Given instruction
Format some of the lines below as a JSON list of strings, one string per line and no blank lines, starting at the line that contains "You are a computer-use agent." and ending after the line that contains "tap(622, 268)". Leave the pictures out of the answer.

— START OF Supplied records —

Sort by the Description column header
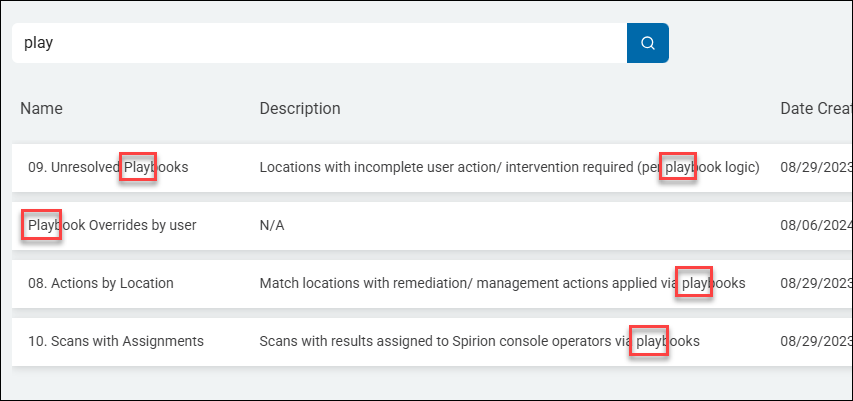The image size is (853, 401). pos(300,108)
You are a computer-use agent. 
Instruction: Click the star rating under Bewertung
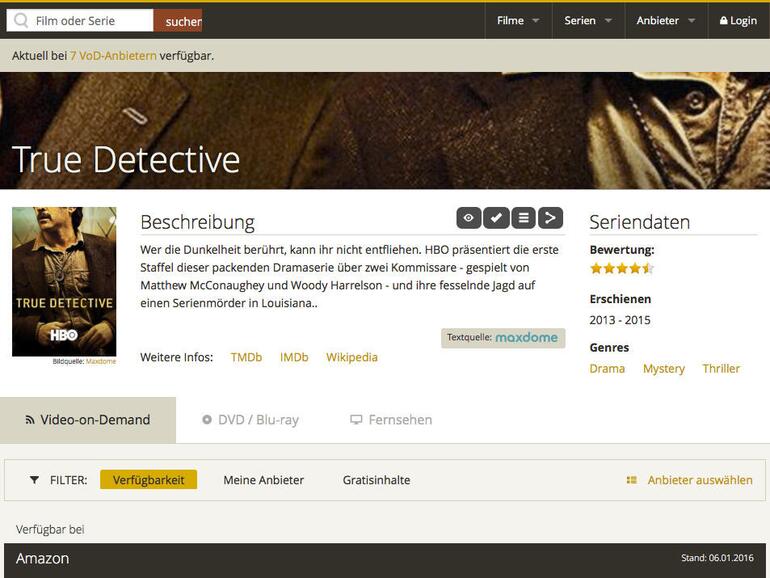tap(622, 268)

— END OF Supplied records —
— START OF Supplied records —

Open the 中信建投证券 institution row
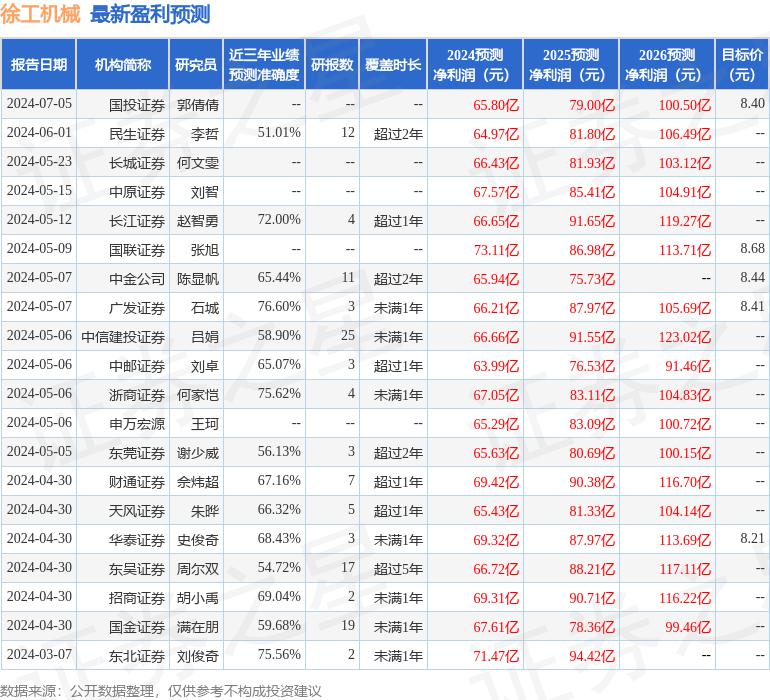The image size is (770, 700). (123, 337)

— END OF Supplied records —

Solution
[
  "You are a computer-use agent. ",
  "Instruction: Click the star rating under Bewertung",
  "tap(622, 268)"
]